• **Jobs**:
1. Reproduce a passage from the Hacker News thread on testing Postgres in Python, starting at the words "[HN Gopher] Test" and ending after "web link (github.com)".
2. Carry on the Hacker News discussion about testing Postgres in Python like SQLite, starting after its final sentence.

• **Text passage**:
[HN Gopher] Test Postgres in Python Like SQLite
___________________________________________________________________
Test Postgres in Python Like SQLite
Author : wey-gu
Score : 144 points
Date : 2025-06-06 00:56 UTC (22 hours ago)
(HTM) web link (github.com)
(TXT) w3m dump (github.com)
| wey-gu wrote:
| I need this in my use case, so built it after downstream e2e
| verified working!
| wey-gu wrote:
| Roadmap of v1
|
| https://github.com/wey-gu/py-pglite/issues/4
| gleenn wrote:
| I would love something like this for databases like Snowflake
| where there isn't an easy way to test without hitting a prod SF
| server
| wey-gu wrote:
| aha, SF is pure managed service, thus 100% local/or even lite-
| local of SF seems not feasible, maybe clickhouse/databend could
| be consider to enable such flexibility of lightweight testing?
| wey-gu wrote:
| This is also an option(verifies data schema, query in some way)
| with SF SQL translated to duckdb SQL and testing it.
|
| https://www.reddit.com/r/SQL/comments/10s4608/comment/j722e1...
| buremba wrote:
| I'm developing https://github.com/buremba/universql for this
| use-case, though DuckDB is used under the hood.
| murkt wrote:
| I wonder if it's possible to compile Postgres directly into a
| Python extension instead of WASM. Just import it and go forth, no
| node dependency, nothing.
| wey-gu wrote:
| wow, thanks! it should be feasible! and as I recall there are
| such thing from some databases(chromadb, milvus-lite) in the
| py-first communities.
|
| we could think big to someday do that within py-pglite project
| actually.
|
| let me put it as the roadmap of v2(much more work to do!)
| heinrichhartman wrote:
| Can you explain this? What is the compilation target? What is
| the compiler? How does being a "python extension" help?
| wey-gu wrote:
| the target would be just baremetal binary with some changes
| needed and the purpose was just to be python dx optimized
| samwillis wrote:
| This is something I've explored as part of my work on PGlite.
| It's _possible_ but needs quite a bit of work, and would come
| with some limitations until Postgres upstream make some
| changes.
|
| You will need to use an unrolled main loop similar to what we
| have in PGlite, using the "single user mode" (you likely don't
| want to fork sub processes like a normal Postgres). The
| problems come with then trying to run multiple instances in a
| single process, Postgres makes heavy use of global vars for
| state (they can as they fork for each session), these would
| clash if you had multiple instances. There is work happening to
| possibly make Postgres multi-threaded, this will solve that
| problem.

• **Items from a data source**:
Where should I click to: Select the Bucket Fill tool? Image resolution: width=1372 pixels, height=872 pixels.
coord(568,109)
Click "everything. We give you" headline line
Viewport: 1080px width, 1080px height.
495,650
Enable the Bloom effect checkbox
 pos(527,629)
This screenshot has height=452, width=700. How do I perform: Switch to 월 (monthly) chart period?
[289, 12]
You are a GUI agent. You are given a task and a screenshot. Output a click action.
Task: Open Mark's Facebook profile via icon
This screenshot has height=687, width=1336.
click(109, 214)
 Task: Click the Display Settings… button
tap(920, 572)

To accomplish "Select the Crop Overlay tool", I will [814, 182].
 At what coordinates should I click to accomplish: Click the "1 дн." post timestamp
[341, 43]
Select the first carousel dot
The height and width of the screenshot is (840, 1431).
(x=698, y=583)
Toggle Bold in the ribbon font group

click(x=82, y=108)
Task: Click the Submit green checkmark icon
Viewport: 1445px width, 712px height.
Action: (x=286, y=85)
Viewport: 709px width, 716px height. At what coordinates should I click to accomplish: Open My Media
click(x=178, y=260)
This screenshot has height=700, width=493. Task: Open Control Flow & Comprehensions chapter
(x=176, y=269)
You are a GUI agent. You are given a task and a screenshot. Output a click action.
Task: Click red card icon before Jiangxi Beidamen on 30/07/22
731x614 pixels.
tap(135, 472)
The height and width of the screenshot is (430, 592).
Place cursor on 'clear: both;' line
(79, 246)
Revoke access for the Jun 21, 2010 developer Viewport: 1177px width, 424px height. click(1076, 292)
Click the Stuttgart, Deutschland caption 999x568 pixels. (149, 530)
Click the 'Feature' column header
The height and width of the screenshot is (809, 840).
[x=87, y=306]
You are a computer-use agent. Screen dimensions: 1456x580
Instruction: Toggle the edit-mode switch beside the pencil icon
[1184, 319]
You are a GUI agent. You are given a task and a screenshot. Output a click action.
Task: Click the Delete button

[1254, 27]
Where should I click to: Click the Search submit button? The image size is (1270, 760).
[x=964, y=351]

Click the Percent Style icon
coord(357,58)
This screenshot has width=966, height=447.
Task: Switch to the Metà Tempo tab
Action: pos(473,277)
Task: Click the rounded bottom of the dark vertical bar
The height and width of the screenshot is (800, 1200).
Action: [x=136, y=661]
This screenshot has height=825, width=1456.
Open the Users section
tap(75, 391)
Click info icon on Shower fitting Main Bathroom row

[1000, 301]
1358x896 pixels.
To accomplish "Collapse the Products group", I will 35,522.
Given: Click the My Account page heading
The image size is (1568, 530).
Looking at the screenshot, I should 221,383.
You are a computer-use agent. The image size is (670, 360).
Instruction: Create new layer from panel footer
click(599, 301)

• **Final answers**:
1.
[HN Gopher] Test Postgres in Python Like SQLite
___________________________________________________________________
Test Postgres in Python Like SQLite
Author : wey-gu
Score : 144 points
Date : 2025-06-06 00:56 UTC (22 hours ago)
(HTM) web link (github.com)

2.
|
| The long term ambition of the PGlite project is to create a
| libpglite, a low level embedded Postgres with a C api, that
| will enable all this. We quite far off though - happy to have
| people join the project to help make it happen!
| ewhauser421 wrote:
| Nice! Ive been wanting to try this ever since PGLite came out.
|
| Anything that won't work if you tried this as a drop in
| replacement for a full PG instance in tests? Maybe extensions?
| Any benchmarks?
| laurencerowe wrote:
| This is running pglite in a node subprocess. Why not just run
| Postgres itself as a subprocess with a data directory in a
| tempdir?
| isoprophlex wrote:
| Exactly; in the past I've had reasonable success with test
| fixtures based on temp dirs and a templated docker compose
| file. Just needs docker in the environment, which is not too
| far fetched.
| wey-gu wrote:
| I think the ultimate version in such use case would be
| carefully wire-up the baremetal one with ad-hoc in-mem-disk or
| tempdir :), this could be a future backend of py-pglite(planned
| in v2).
|
| For now, it's more accessible for me to hack it in hours and it
| works.
| ArcaneMoose wrote:
| I recently struggled with PGlite for a while and ended up using
| full postgres via https://github.com/leinelissen/embedded-
| postgres which worked like a charm!
| hardwaresofton wrote:
| TIL this exists, thank you! It's seems obvious in retrospect.
|
| Would love to see a benchmark between this, pglite and
| testcontainers.
| wey-gu wrote:
| Thanks, duno this before and it looks like the ultimate shape
| py-pglite in js world~~
| jauco wrote:
| There's also https://testcontainers.com/ not sure about the speed
| difference but testcontainers has never felt slow to me when
| using it from node js unittests.
| hardwaresofton wrote:
| Ding ding ding. Testcontainers is a fanatstic way to write the
| most important tests (arguably) for your app. Don't test E2E
| with a mock, just use a real database.
|
| If that feels hard to you (to set up your app pointing to
| another DB, run a single E2E-testable part of your app with
| it's own DB connection, etc), fix that.
| maartenh wrote:
| Yep. I do create fresh db's from a fixture db using
| postgres's ability to create a database from a template. Very
| quick, always correct.
| 9rx wrote:
| If you feel you need E2E tests, that means that you have
| implementation details leaking across different areas of your
| application. That's what you really need to fix. Bandaids may
| be found useful, but even better is not cut yourself in the
| first place.
| glookler wrote:
| If you just know when you aren't cutting yourself then why
| do you need tests?
| 9rx wrote:
| Normally you would write tests at the user boundaries
| (like a set of APIs) for the purposes of documenting the
| behavioural intent for the user as to not leave
| unspecified behaviour. While you could theoretically do
| that in Word instead, testing, as we call it, offers a
| couple of advantages:
|
| 1. It is written in code, which is what coders want to
| read. There is nothing worse than having to read
| documentation in English (or insert your natural language
| of choice).
|
| 2. It is able to automatically prove that what is
| documented is true. Programmers tend to have a penchant
| for lying if you let them, so this is a surprisingly big
| advantage.
|
| You might not _need_ them per se, but unless you are
| trying to be an asshole, it is socially expected that you
| will be kind to your users by filling them in on
| important details; to not leave them guessing.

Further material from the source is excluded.